Магистр ее сердца (СИ) - Штерн Оливия (читать книги TXT) 📗
На кровати, на боку, лежал живой мертвец и молча смотрел на нее стеклянными неживыми глазами.
— Рон, — простонала Алька, кидаясь к постели, но Мариус внезапно твердой рукой ее удержал.
Она резко обернулась к нему.
— Что с ним? Что? Ты же видишь, он умирает.
Мариус, неуместно спокойный и сосредоточенный, осторожно, но крепко взял ее руки в свои, крепко сжал. В его карих глазах плескались беспокойство и страх.
— Послушай меня.
Алька всхлипнула и буквально захлебнулась рыданиями. Мариус с силой прижал ее к себе, притискивая голову к плечу, зашептал горячо на ухо:
— Послушай меня. Слушай. Он не умирает. Отправления организма в порядке. Аля. Да перестань, не плачь. Твой брат не умирает, но… я не знаю, что с ним. Он временами впадает в это состояние, и я… не знаю, с чем это связано. Пока не знаю.
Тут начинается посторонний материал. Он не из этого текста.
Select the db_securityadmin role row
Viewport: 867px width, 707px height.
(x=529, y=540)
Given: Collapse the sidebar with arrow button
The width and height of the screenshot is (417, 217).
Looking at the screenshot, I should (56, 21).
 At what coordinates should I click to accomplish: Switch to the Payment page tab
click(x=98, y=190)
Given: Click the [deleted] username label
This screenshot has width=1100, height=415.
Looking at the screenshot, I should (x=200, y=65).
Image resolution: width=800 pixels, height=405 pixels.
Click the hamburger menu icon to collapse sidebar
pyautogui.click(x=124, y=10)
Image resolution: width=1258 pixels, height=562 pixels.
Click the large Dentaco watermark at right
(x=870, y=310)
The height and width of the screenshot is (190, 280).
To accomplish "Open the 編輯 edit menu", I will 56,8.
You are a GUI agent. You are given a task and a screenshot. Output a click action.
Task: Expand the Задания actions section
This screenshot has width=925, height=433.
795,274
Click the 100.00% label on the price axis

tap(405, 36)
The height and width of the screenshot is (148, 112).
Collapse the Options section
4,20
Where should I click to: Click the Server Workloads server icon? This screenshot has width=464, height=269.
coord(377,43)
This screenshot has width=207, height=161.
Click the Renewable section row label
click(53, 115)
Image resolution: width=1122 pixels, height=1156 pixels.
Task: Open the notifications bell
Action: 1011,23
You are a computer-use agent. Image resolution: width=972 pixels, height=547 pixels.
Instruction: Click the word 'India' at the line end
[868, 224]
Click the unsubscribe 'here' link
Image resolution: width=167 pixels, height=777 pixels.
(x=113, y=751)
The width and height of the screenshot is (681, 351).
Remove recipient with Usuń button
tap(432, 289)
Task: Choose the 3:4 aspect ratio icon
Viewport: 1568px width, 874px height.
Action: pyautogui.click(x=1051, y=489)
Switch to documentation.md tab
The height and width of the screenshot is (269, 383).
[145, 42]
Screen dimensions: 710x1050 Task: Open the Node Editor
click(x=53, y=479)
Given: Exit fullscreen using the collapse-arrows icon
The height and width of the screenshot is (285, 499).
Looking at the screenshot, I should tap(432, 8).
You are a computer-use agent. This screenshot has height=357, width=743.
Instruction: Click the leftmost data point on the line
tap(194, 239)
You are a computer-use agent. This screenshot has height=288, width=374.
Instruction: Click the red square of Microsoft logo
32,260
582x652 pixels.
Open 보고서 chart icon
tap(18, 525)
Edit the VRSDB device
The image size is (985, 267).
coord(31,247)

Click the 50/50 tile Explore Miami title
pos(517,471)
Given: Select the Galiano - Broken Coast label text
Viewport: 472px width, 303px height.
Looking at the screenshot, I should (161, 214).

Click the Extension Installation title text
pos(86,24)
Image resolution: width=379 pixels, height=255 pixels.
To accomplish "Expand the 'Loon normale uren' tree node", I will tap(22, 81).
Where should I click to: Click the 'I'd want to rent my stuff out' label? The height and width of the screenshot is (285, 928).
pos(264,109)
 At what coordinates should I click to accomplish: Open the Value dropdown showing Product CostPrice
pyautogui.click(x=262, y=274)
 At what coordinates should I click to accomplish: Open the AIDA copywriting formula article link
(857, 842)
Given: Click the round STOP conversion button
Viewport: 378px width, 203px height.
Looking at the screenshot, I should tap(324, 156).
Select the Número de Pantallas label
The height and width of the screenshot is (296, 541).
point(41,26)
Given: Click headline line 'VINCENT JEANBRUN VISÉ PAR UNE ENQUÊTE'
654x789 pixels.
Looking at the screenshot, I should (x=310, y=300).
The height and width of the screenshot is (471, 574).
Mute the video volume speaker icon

"Ты лжешь" — едва не выкрикнула Алька. Прикусила до боли губу, повернулась и еще раз посмотрела на Авельрона.
Черты лица заострились, щеки запали, белая кожа обтянула череп. Густые волосы были коротко острижены, сквозь них просвечивала кожа. И взгляд этот, страшный, немигающий…
Внезапно дикий ужас накрыл ее, и Алька вцепилась в Мариуса, стискивая в пальцах лацканы форменного сюртука Магисра.
— Мариу-у-ус… — почти проскулила.
Такое чувство, как будто что-то страшное взглянуло на нее сквозь Авельрона, потянулось костлявой рукой и аккуратно тронуло за плечо. Смерть?..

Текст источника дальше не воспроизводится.